By contrast, it's supposedly permissive progressives who want prosecutors to weigh the evidence, and to keep the political hacks' thumbs off the scales of justice. It's the liberals, not the conservatives, trying to conserve the tradition of prosecutorial independence. It's the left, not the right, rejecting situation ethics and demanding personal accountability.
Example: science. In the last part of the 20th century, it was avant-garde lefty theorists who called for an end to the "privileged" position held by science; they claimed that scientific knowledge was no less tribal than shamanism, no more free of politics than politics.
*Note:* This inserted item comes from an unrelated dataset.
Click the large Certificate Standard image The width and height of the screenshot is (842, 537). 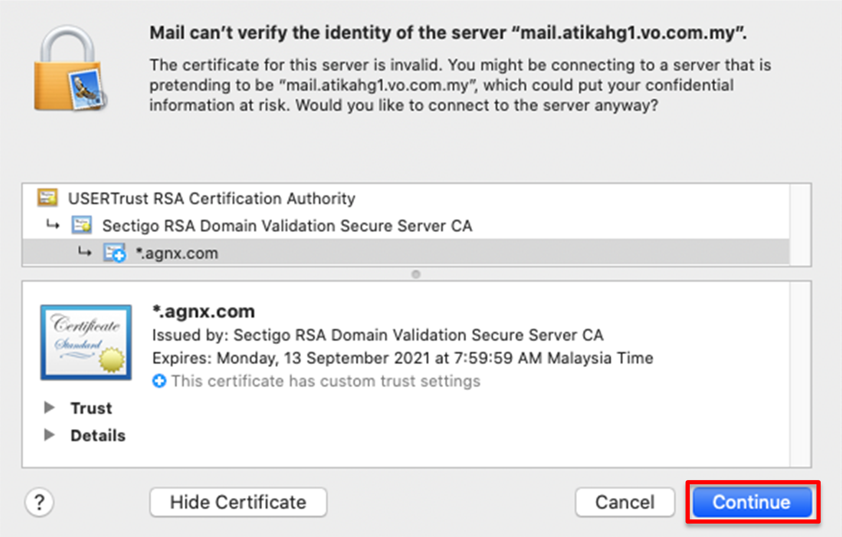pos(86,342)
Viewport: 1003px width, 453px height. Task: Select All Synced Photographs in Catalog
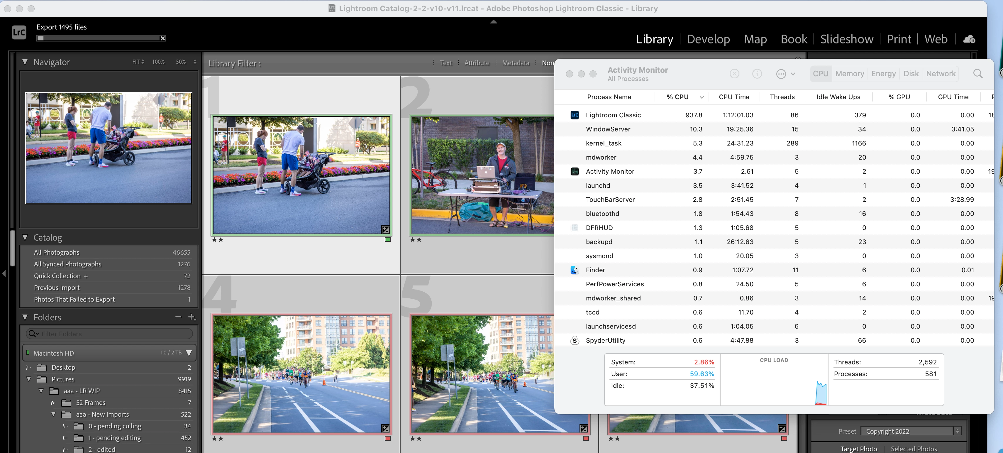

It was conservatives -- "reactionaries," "hegemonists," they were called -- who contested the demotion of science to the realm of opinion.
But today, it's the left that invokes the scientific consensus on climate change, evolution, mercury pollution, abstinence education. It's the right that funds conflicting theories, floats outlier data, confects one-percent dissent, and urges us -- in the name of scientific openmindedness -- to "teach the controversy."
For six years, Bush and the loyal Bushies have behaved like doctoral students high on pomo fumes. Like the stoners and slackers they accuse their opponents of being, the Bushies have found no talking point too spacey ("But British intelligence believed it!") to defend lying, no excuse too lame ("Let's not play the blame game!") to evade accountability, no delusion too narcissistic ("God is on our side!") to invoke.
They would be getting away with it still, were it not for a new Democratic Congress muscularly discharging its oversight obligations. So it's the Republicans who turn out to be the Mommy Party after all -- an indulgent, negligent Mommy Party without the character to discipline its own, without the values to teach its young, juiced with self-esteem, the difference between right and wrong.
The media, of course, have been little help in exposing the new nihilism of the right, because mainstream journalism has been busy suffering its own epistemological nervous breakdown. Instead of trying to tell us what's true, journalism now prides itself on finding two sides to every story, no matter how meretricious one version may be. Aren't you sick of hearing reporters and pundits talk about "narratives"? There's no true-or-false any more, no reliable vs. batshit-insane; there are just dueling narratives, competing storylines, alternate and equally plausible ways to connect the dots. It's as though a generation of journalists has been weaned on Derrida and deconstruction, and their only recourse is stenography and collage.
Homo pomo, postmodern man, is what the Coulters, Limbaughs and O'Reillys say the Godless culture of liberalism has birthed. It's ironic: the very decadence the right says it despises most in a civilization -- an inability to recognize evil when it sees it -- is the French disease to which it has itself succumbed.